Perhaps, References 3,4 to this paper may show the model derivation. I dont have access to them to be sure.
Best Answer
The transformation back, from a state-space model to a transfer function can be done with \$C(sI-A)^{-1}B\$, irrespective of the number of inputs and outputs. In general, you might not end up with a form \$\begin{pmatrix} G(s) & -1 \\ H(s) & 0 \end{pmatrix}\$ though.
The transformation from a transfer function (matrix) to a state-space model is not trivial in case of multiple inputs and multiple outputs. Only the cases with a single input and/or a single output can be solved in general with either the controllable canonical form (requires single input) or the observable canonical form (requires single output).
For example, for a single input two output system $$ \begin{bmatrix} Y_1(s) \\ Y_2(s)\end{bmatrix} = \begin{bmatrix} G_1(s) \\ G_2(s)\end{bmatrix} U(s) $$ you can use the controllable canonical form. You would first have to put both transfer functions \$G_1(s)\$ and \$G_2(s)\$ on a common denominator and put the obtained denominator coefficients in the matrix \$A\$. The numerator coefficients go in the two rows of the matrix \$C\$. You cannot use the observable canonical form in this case, since then the numerator coefficients would have to go in the matrix \$B\$, but this matrix only has one column, while the numerator coefficients of \$G_1(s)\$ and \$G_2(s)\$ (also after putting them on a common denominator) are in general not equal to each other.
Similarly, for a two input single output case, you cannot use the controllable canonical form (the numerator coefficients of the two transfer functions should go in the matrix \$C\$, but in the single output case, the matrix \$C\$ only has one row). Moreover, the matrix \$B\$ now has two columns, but it should be filled with a bunch of zeros and a row of ones in the last row. This would essentially mean that instead of applying two inputs, you would effectively only have one input equal to the sum of the original two inputs: $$ B u = \begin{bmatrix} 0 & 0 \\ \vdots & \vdots \\ 0 & 0 \\ 1 & 1 \end{bmatrix} \begin{bmatrix} u_1 \\ u_2 \end{bmatrix} = \begin{bmatrix} 0 \\ \vdots \\ 0 \\ 1 \end{bmatrix} (u_1 + u_2) $$ I hope this sheds some light on why it is in general impossible to use canoncial forms to transform multiple input multiple output transfer functions into state-space models.

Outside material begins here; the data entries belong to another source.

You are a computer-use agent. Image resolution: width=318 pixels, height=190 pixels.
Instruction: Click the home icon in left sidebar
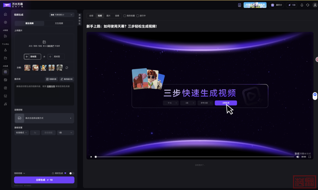(5, 14)
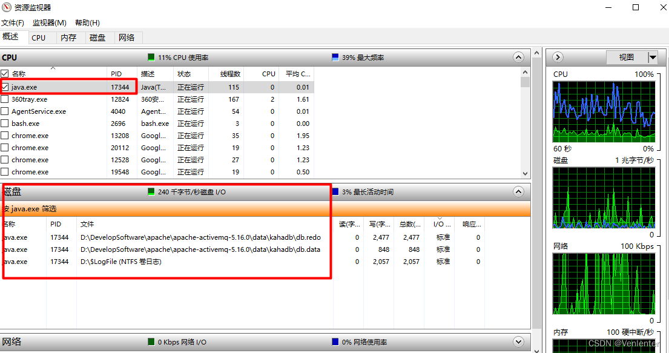Click the blue 最大频率 indicator square
The height and width of the screenshot is (353, 669).
click(335, 57)
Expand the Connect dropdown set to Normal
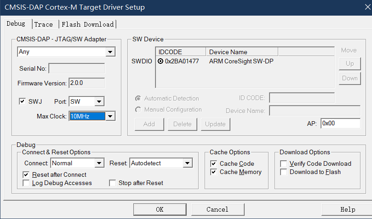Screen dimensions: 372x219 tap(99, 163)
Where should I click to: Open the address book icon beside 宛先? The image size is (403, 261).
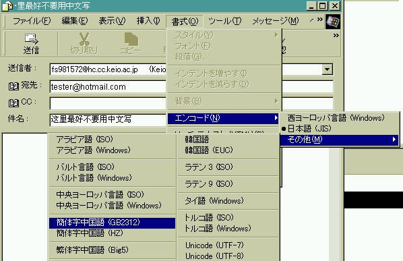click(13, 86)
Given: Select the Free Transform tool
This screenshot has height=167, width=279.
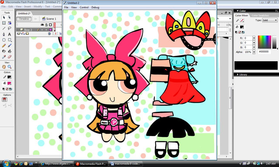Looking at the screenshot, I should point(4,23).
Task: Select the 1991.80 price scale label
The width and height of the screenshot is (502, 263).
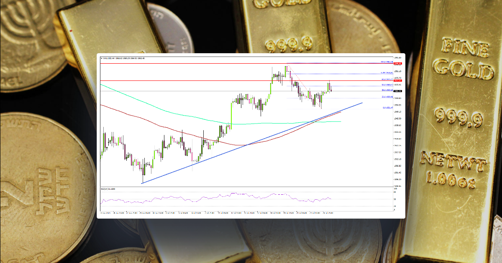Action: (x=397, y=57)
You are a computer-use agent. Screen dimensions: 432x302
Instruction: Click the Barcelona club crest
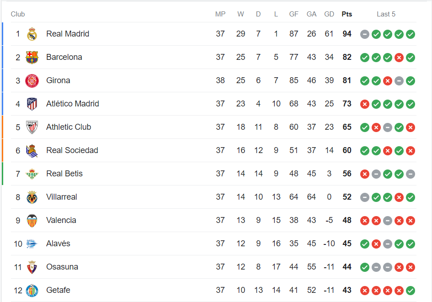(x=32, y=57)
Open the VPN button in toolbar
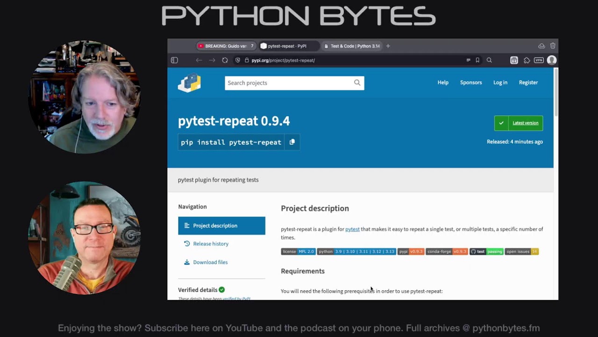 (x=539, y=60)
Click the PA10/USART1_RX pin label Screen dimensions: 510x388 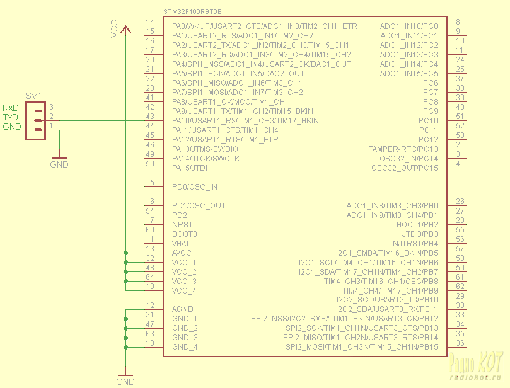[x=245, y=120]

Edit: A possible solution in the multiple input multiple output case is to consider the system as several multiple input single output systems and combine the state-space models of the different subsystems. Afterwards, you can probably apply some kind of model order reduction technique to reduce the number of state variables.
For example, in a two input two output case $$ \begin{bmatrix} Y_1(s) \\ Y_2(s) \end{bmatrix} = \begin{bmatrix} G_{11}(s) & G_{12}(s) \\ G_{21}(s) & G_{22}(s) \end{bmatrix} \begin{bmatrix} U_1(s) \\ U_2(s) \end{bmatrix} $$ you could consider this as two subsystems, each with two inputs and a single output, and use an observable canonical form for each of them, say $$ \begin{cases} \dot{x}_1 = A_1 x_1 + B_1 \begin{bmatrix} u_1 \\ u_2 \end{bmatrix} \\ y_1 = C_1 x_1 \end{cases} $$ and $$ \begin{cases} \dot{x}_2 = A_2 x_2 + B_2 \begin{bmatrix} u_1 \\ u_2 \end{bmatrix} \\ y_2 = C_2 x_2 \end{cases} $$ Note that \$x_1\$ and \$x_2\$ are state vectors here, not just the first and the second element of a state vector \$x\$.
Next, you can combine the two state-space submodels: $$ \begin{cases} \begin{bmatrix} \dot{x}_1 \\ \dot{x}_2 \end{bmatrix} = \begin{bmatrix} A_1 & 0 \\ 0 & A_2 \end{bmatrix} \begin{bmatrix} x_1 \\ x_2 \end{bmatrix} + \begin{bmatrix} B_1 \\ B_2 \end{bmatrix} \begin{bmatrix} u_1 \\ u_2 \end{bmatrix} \\ \begin{bmatrix} y_1 \\ y_2 \end{bmatrix} = \begin{bmatrix} C_1 & 0 \\ 0 & C_2 \end{bmatrix} \begin{bmatrix} x_1 \\ x_2 \end{bmatrix} \end{cases} $$ and like this obtain a state-space model of the two input two output system.